The Star Touched Queen 
by Roshani Chokshi
342 Pages
St. Martin's Griffin (April 26th, 2016)

At the end of September Cambridge Public Library hosted the Boston Teen Author Festival.  They had 35 young adult authors come, talk through panels and sign books.  The book festival was amazing and both the authors and panels were fantastic.  It was there, prowling over the book table when I saw "The Star Touched Queen" and since I wanted something romantic, royal, and other worldly it seemed perfect. ... but I really knew nothing about it.

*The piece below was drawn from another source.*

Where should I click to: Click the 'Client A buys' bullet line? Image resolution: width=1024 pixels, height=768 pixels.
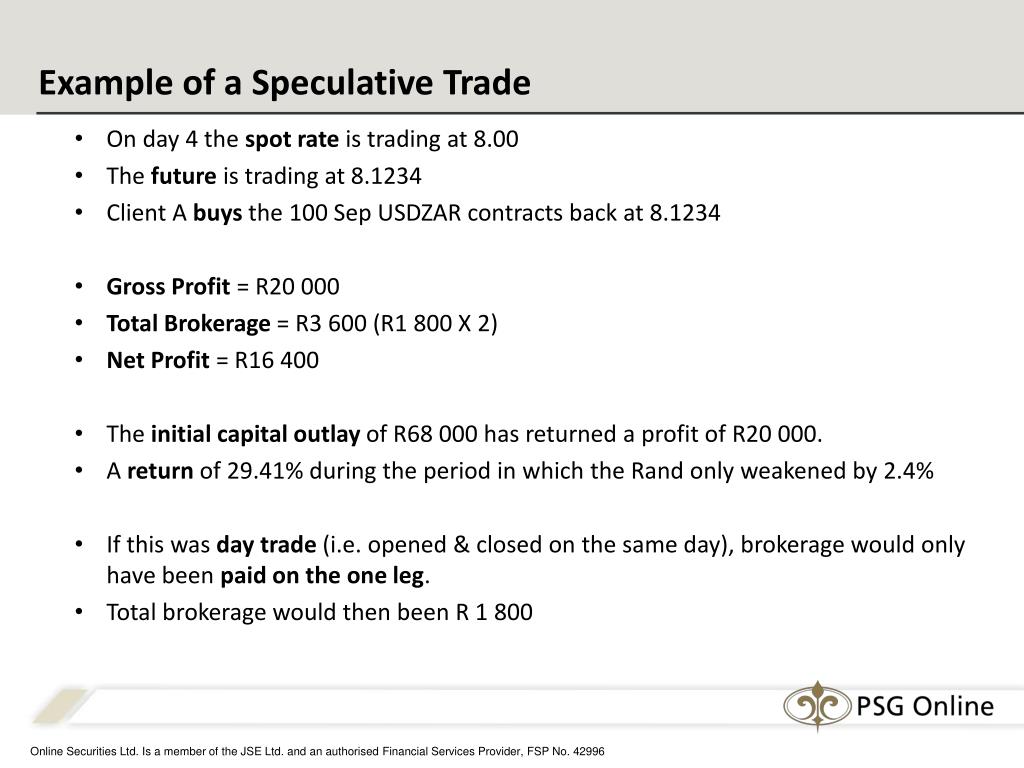point(413,213)
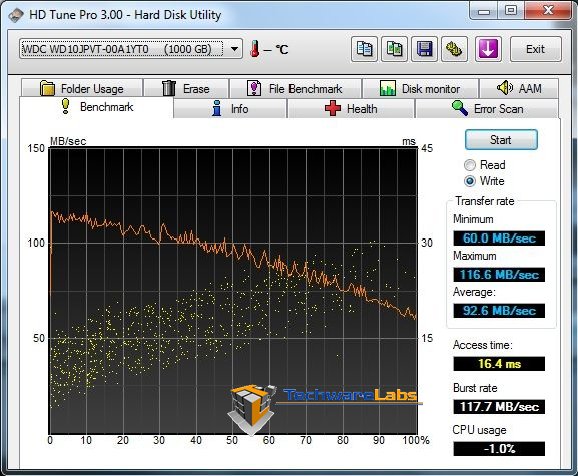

Then I went to the panel where Roshani (who is lovely) talked all about growing up in a home with Hindu influence and how her grandparents had horoscopes drawn up for all of their the grandchildren.  She talked about how she has her horoscope but doesn't dare to read it because she doesn't want to know and doesn't want it to influence her.

Anyway, her panel was fun and it made me really excited to read her book when she talked about it being a Hades and Persephone retelling rich in Hindu mythology.

I started reading the book while waiting for my ride home from the festival.

The book follows the story of a Hindu princess (Maya) who's grown up locked behind a harem screen, cursed with a horoscope that promise a marriage of death and destruction.  In her father's kingdom she hated and the scapegoat for everything that goes wrong in the palace.

Soon enough she's married off to a foreign prince and she becomes queen of land more curious and incredible than she could have dreamt.  She also find herself unexpectedly valued by her strange husband and realizes that there is an untapped power is within herself.

But the kingdom is riddled with both secrets and locked doors and Maya is starting to hear whispers in the darkness.  She doesn't know who to trust and if she choose wrong the entire world could be at stake.

First the good: This book was rich in culture.  I loved reading about Hindu beliefs and having that woven into the Persephone story was a lot of fun.  It was full of reincarnation and horoscopes stories, and interesting to read about how the dead had to atone for their misdeeds before they could move on to the next life. The book was also filled with mythological creatures that I'm not familiar with and it was fun to learn more about the culture just having them woven into the story.

I had a bit of a problem following some of it.  I don't follow horoscopes so their importance and even the basic of them were lost on me which was a bummer because they were a key part of the story.  I also felt confused by Maya's decisions. She was powerful and hot headed... and often seemed angry without a cause, and that anger led her to made choices that made me roll my eyes because it seemed a little too contrived.

The book was very poetic in its descriptions (which can be good or bad?) to me it felt flowery, distracting and sometimes a little overwhelming.

In summary, the book was a fun unique spin through the Hindu culture and I felt like I learned some interesting cultural things in an authentic way.  The story line was good, and the book ends in a place where it could easily be a stand alone or it could work with more books in the series. Maya's personality and reasoning was a little confusing and I felt like she made obnoxious decisions/judgments just to progress the storyline.  All in all I enjoyed reading it, but I don't have a driving desire to read the next in the series (if there is one).